Maianthemum comaltepecense

Scientific classification
- Kingdom: Plantae
- Clade: Embryophytes
- Clade: Tracheophytes
- Clade: Angiosperms
- Clade: Monocots
- Order: Asparagales
- Family: Asparagaceae
- Subfamily: Convallarioideae
- Genus: Maianthemum
- Species: M. comaltepecense
- Binomial name: Maianthemum comaltepecense Espejo, López-Ferr. & Ceja

= Maianthemum comaltepecense =

- Authority: Espejo, López-Ferr. & Ceja

Species of flowering plant

Maianthemum comaltepecense is a rare perennial, terrestrial herb found as an understory species in moist forests and endemic to southwest Mexico.

==Description==
Plants grow 10–30 cm tall from branching rhizomes with roots only at the nodes.
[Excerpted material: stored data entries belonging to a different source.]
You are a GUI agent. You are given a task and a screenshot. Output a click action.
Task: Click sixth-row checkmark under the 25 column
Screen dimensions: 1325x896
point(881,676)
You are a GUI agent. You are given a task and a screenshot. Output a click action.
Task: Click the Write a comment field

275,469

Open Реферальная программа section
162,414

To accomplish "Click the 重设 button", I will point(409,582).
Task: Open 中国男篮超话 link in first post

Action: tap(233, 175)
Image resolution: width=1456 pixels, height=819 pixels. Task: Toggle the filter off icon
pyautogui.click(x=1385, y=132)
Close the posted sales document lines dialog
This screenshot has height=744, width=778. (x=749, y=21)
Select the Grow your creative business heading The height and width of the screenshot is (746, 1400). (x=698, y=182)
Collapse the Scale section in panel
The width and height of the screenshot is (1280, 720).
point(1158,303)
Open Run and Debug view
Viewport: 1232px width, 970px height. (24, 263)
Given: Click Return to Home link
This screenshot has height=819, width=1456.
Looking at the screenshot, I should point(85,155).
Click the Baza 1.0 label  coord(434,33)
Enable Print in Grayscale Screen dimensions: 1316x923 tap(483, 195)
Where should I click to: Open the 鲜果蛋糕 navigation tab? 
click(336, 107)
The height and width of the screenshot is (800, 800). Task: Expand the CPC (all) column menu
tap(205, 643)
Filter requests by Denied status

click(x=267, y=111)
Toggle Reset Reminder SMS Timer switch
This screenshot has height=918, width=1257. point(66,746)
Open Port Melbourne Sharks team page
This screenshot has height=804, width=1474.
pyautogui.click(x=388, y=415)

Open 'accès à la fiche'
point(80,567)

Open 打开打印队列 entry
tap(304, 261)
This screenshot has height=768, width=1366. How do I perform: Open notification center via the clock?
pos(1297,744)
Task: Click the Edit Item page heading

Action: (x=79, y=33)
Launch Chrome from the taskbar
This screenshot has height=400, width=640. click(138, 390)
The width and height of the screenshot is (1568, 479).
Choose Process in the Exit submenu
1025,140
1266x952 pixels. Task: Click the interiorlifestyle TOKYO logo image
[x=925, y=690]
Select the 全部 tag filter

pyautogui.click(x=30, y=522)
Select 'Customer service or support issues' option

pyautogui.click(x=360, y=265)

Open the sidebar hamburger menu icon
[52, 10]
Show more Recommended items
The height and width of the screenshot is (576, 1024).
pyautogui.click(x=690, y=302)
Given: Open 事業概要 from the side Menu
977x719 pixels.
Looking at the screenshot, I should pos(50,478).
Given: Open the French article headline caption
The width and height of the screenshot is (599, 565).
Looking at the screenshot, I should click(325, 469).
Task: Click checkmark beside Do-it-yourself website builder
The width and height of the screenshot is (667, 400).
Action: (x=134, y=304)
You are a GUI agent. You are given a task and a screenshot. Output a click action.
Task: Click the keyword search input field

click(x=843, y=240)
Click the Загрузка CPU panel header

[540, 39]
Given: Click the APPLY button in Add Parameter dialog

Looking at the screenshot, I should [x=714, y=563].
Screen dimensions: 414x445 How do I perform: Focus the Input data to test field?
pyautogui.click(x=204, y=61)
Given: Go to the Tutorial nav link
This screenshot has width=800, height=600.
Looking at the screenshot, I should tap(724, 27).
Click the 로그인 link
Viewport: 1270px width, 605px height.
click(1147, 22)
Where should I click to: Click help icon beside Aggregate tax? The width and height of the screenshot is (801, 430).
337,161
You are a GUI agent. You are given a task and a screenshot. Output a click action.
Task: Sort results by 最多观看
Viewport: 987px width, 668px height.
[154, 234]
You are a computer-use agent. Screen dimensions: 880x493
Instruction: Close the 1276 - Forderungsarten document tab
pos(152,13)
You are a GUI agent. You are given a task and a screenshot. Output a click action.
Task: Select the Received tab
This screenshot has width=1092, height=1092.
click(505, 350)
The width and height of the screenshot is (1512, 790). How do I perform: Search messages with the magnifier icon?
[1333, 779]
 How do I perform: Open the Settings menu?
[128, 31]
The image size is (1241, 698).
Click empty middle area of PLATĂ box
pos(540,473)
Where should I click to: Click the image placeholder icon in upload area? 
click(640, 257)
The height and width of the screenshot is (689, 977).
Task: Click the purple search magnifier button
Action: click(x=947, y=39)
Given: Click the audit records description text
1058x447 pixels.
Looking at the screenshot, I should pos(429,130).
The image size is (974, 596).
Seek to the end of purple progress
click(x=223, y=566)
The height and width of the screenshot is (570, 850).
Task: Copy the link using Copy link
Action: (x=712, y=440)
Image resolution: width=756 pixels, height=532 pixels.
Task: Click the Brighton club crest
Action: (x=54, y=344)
Stems are hairless, recurved and flexuous.

===Leaves===
Plants have 4 or 5 (sometimes 6) leaves that are sessile or short stalked. Leaf blades are 3–8.5 cm long by 1–3 cm wide and lance- to egg-shaped with pointed tips and rounded bases.

===Flowering clusters===
4 to 12 flowers are set on a compound raceme with 1 or 2 flowers per node. The raceme is 1.5 to 4.5 cm long and flexuous.

===Flowers and fruits===
Information on flower size and color not available. Fruits are 3-lobed, 6–9 mm across, ripening to purple with white spots.

==Distribution==
Maianthemum comaltepecense is known only from one population in Oaxaca, Mexico.

==Habitat and ecology==
Found growing in moist, shaded oak forests at . Mosses, lichens and ferns abundant.

==Similar species==
The complex raceme of Maianthemum comaltepecense, with 2 flowers at some nodes, is similar to that of Maianthemum canadense and Maianthemum dilatatum, however the leaves are quite different and the distributions are well separated. Maianthemum scilloideum is similar and also found in Mexico, but plants are more robust, generally have 8 to 12 leaves per stem and the fruits are usually spherical and red at maturity.